Zhang, Yupeng (2014-12). A Prediction Model for Adiabatic and Diabatic Capillary Tubes with Alternative Refrigerants. Master's Thesis.
The capillary tube is a very common throttling device located between the condenser and evaporator in a refrigeration system. In some refrigerant systems, a section of the capillary tube is connected to a section of the vapor return line (suction line) that exits the evaporator, which creates the so called capillary tube/suction line heat exchanger. Models to predict the mass flow in both adiabatic capillary tubes and capillary tube/suction line heat exchangers are developed in this thesis.

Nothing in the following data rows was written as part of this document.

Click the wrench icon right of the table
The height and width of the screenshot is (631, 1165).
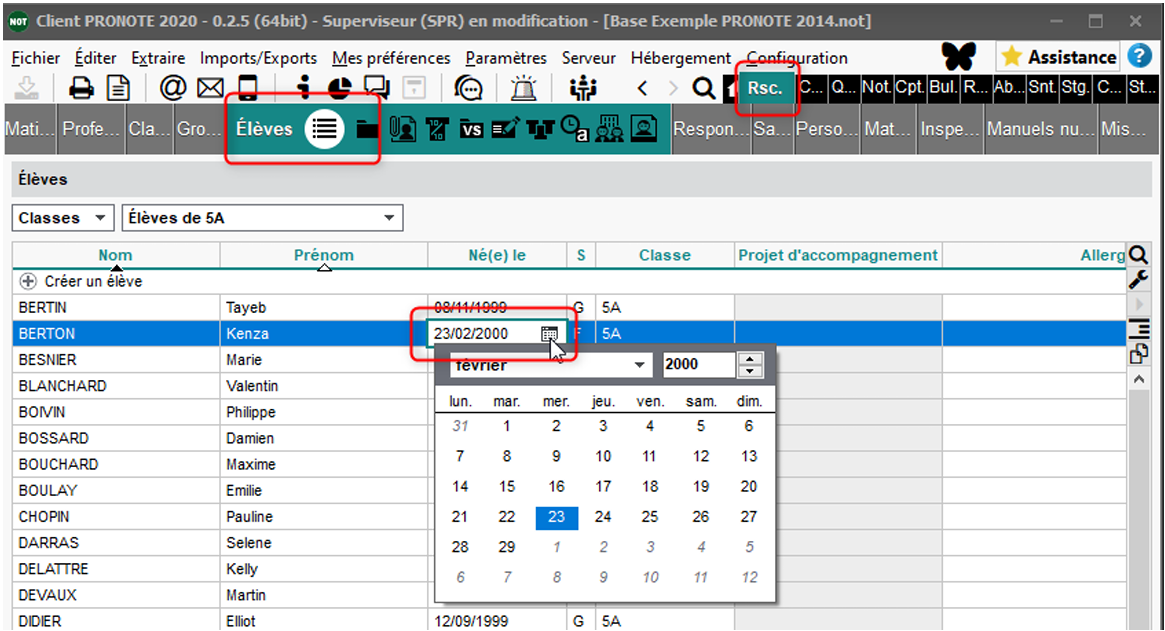click(1138, 280)
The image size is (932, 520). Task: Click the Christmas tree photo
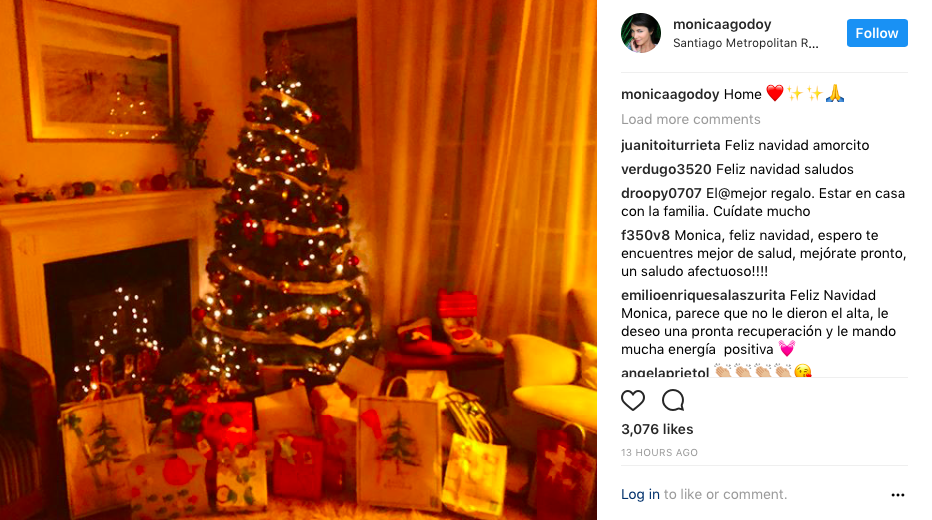298,260
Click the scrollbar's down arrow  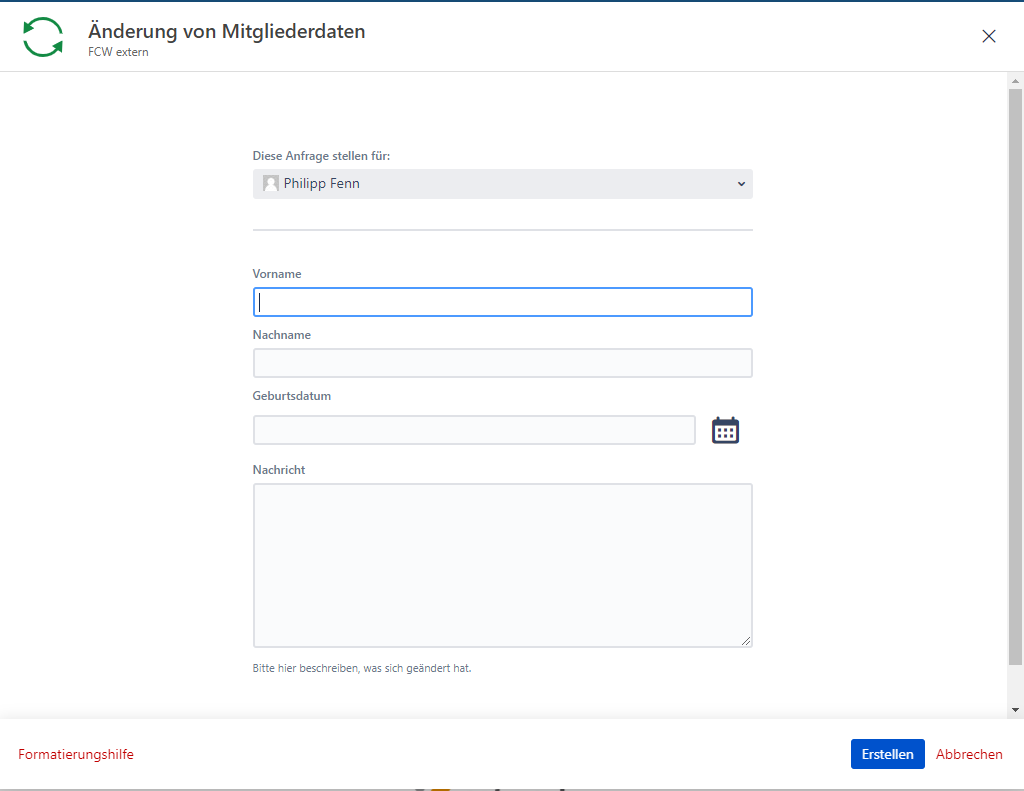pos(1015,709)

In order to predict the refrigerant mass flow in adiabatic capillary tubes and in capillary tube/suction line heat exchangers, a number of dimensionless correlations are developed. These dimensionless correlations are regressions of dimensionless parameters based on geometry factors, condition effects, and fluid properties, which are generated from the Buckingham Pi Theorem. The correlations for the mass flow of each individual refrigerant (R-134a, R-22, R410a) in the adiabatic capillary tubes were generated, as well as for each refrigerant (R-134a, R-22, R410a, R600) in the capillary tubes/suction line heat exchangers. The average deviations of the specific refrigerant correlations range from 1.27% to 6.30% for both the adiabatic capillary tube and heat exchanger. The deviation of the generalized correlation is 1.91% for adiabatic capillary tubes with subcooled inlet conditions, 4.89% for adiabatic capillary tube with quality inlet conditions, and 2.47% for heat exchangers with subcooled inlet condition. These newly developed correlations developed in this thesis can provide more accurate predictions for mass flow in both adiabatic capillary tubes and capillary tube/suction line heat exchangers when compared to the old correlations published in ASHRAE reports and Handbooks.
Generalized correlations with a reduced number of pi-terms were developed to predict the refrigerant mass flow. This simplification study shows that the accuracy is stable when the pi-term number is higher than 4 for adiabatic capillary tube simulations, and 5 for capillary tube/suction line heat exchangers.